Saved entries
----------

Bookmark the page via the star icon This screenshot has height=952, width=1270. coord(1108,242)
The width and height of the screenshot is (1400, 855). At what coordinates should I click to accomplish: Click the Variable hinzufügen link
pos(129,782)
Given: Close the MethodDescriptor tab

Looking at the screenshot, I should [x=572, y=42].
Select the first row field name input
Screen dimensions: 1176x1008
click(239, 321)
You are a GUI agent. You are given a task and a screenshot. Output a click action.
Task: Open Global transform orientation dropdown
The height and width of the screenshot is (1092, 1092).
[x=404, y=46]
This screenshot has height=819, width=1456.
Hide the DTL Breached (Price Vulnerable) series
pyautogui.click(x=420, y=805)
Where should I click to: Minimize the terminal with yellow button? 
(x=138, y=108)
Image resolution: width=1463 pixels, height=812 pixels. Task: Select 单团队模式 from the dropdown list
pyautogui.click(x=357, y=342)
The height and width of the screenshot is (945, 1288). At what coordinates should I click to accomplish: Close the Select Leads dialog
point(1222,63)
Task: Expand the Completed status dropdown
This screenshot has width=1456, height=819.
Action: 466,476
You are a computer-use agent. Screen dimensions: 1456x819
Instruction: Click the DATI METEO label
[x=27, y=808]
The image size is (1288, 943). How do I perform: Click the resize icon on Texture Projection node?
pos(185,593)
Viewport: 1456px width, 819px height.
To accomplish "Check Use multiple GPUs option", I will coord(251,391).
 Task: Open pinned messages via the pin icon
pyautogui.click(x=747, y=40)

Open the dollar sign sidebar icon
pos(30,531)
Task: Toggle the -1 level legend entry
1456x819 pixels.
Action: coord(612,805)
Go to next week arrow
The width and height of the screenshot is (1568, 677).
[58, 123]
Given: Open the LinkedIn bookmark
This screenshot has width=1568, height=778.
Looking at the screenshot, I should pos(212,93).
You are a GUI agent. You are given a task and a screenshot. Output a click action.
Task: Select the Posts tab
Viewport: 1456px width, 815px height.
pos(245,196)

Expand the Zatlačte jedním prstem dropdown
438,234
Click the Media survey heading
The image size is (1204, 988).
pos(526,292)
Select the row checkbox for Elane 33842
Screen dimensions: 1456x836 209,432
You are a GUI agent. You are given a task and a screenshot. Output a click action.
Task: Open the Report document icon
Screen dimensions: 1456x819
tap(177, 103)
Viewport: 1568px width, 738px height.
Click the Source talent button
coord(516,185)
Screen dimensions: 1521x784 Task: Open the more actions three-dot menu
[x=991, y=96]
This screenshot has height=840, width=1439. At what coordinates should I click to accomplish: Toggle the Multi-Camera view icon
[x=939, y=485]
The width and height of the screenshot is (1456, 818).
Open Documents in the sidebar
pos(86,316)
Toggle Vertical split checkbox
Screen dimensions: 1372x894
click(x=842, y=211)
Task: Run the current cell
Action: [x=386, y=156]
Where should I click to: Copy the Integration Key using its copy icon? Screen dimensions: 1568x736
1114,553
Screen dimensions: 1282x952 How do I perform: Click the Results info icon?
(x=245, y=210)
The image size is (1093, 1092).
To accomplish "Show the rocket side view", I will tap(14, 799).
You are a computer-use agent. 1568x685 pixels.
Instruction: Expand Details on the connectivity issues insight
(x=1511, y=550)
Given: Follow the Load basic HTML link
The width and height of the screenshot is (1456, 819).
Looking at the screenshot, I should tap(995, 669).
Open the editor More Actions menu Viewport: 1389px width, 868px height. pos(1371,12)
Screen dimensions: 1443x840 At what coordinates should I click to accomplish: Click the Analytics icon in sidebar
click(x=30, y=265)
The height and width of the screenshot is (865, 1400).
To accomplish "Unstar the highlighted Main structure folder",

----------

*What is needed*
Please reproduce all of the entries above exactly as they appear.

*Result for this task*
Bookmark the page via the star icon This screenshot has height=952, width=1270. coord(1108,242)
The width and height of the screenshot is (1400, 855). At what coordinates should I click to accomplish: Click the Variable hinzufügen link
pos(129,782)
Given: Close the MethodDescriptor tab

Looking at the screenshot, I should [x=572, y=42].
Select the first row field name input
Screen dimensions: 1176x1008
click(239, 321)
You are a GUI agent. You are given a task and a screenshot. Output a click action.
Task: Open Global transform orientation dropdown
The height and width of the screenshot is (1092, 1092).
[x=404, y=46]
This screenshot has height=819, width=1456.
Hide the DTL Breached (Price Vulnerable) series
pyautogui.click(x=420, y=805)
Where should I click to: Minimize the terminal with yellow button? 
(x=138, y=108)
Image resolution: width=1463 pixels, height=812 pixels. Task: Select 单团队模式 from the dropdown list
pyautogui.click(x=357, y=342)
The height and width of the screenshot is (945, 1288). At what coordinates should I click to accomplish: Close the Select Leads dialog
point(1222,63)
Task: Expand the Completed status dropdown
This screenshot has width=1456, height=819.
Action: 466,476
You are a computer-use agent. Screen dimensions: 1456x819
Instruction: Click the DATI METEO label
[x=27, y=808]
The image size is (1288, 943). How do I perform: Click the resize icon on Texture Projection node?
pos(185,593)
Viewport: 1456px width, 819px height.
To accomplish "Check Use multiple GPUs option", I will coord(251,391).
 Task: Open pinned messages via the pin icon
pyautogui.click(x=747, y=40)

Open the dollar sign sidebar icon
pos(30,531)
Task: Toggle the -1 level legend entry
1456x819 pixels.
Action: coord(612,805)
Go to next week arrow
The width and height of the screenshot is (1568, 677).
[58, 123]
Given: Open the LinkedIn bookmark
This screenshot has width=1568, height=778.
Looking at the screenshot, I should pos(212,93).
You are a GUI agent. You are given a task and a screenshot. Output a click action.
Task: Select the Posts tab
Viewport: 1456px width, 815px height.
pos(245,196)

Expand the Zatlačte jedním prstem dropdown
438,234
Click the Media survey heading
The image size is (1204, 988).
pos(526,292)
Select the row checkbox for Elane 33842
Screen dimensions: 1456x836 209,432
You are a GUI agent. You are given a task and a screenshot. Output a click action.
Task: Open the Report document icon
Screen dimensions: 1456x819
tap(177, 103)
Viewport: 1568px width, 738px height.
Click the Source talent button
coord(516,185)
Screen dimensions: 1521x784 Task: Open the more actions three-dot menu
[x=991, y=96]
This screenshot has height=840, width=1439. At what coordinates should I click to accomplish: Toggle the Multi-Camera view icon
[x=939, y=485]
The width and height of the screenshot is (1456, 818).
Open Documents in the sidebar
pos(86,316)
Toggle Vertical split checkbox
Screen dimensions: 1372x894
click(x=842, y=211)
Task: Run the current cell
Action: [x=386, y=156]
Where should I click to: Copy the Integration Key using its copy icon? Screen dimensions: 1568x736
1114,553
Screen dimensions: 1282x952 How do I perform: Click the Results info icon?
(x=245, y=210)
The image size is (1093, 1092).
To accomplish "Show the rocket side view", I will tap(14, 799).
You are a computer-use agent. 1568x685 pixels.
Instruction: Expand Details on the connectivity issues insight
(x=1511, y=550)
Given: Follow the Load basic HTML link
The width and height of the screenshot is (1456, 819).
Looking at the screenshot, I should tap(995, 669).
Open the editor More Actions menu Viewport: 1389px width, 868px height. pos(1371,12)
Screen dimensions: 1443x840 At what coordinates should I click to accomplish: Click the Analytics icon in sidebar
click(x=30, y=265)
The height and width of the screenshot is (865, 1400).
To accomplish "Unstar the highlighted Main structure folder",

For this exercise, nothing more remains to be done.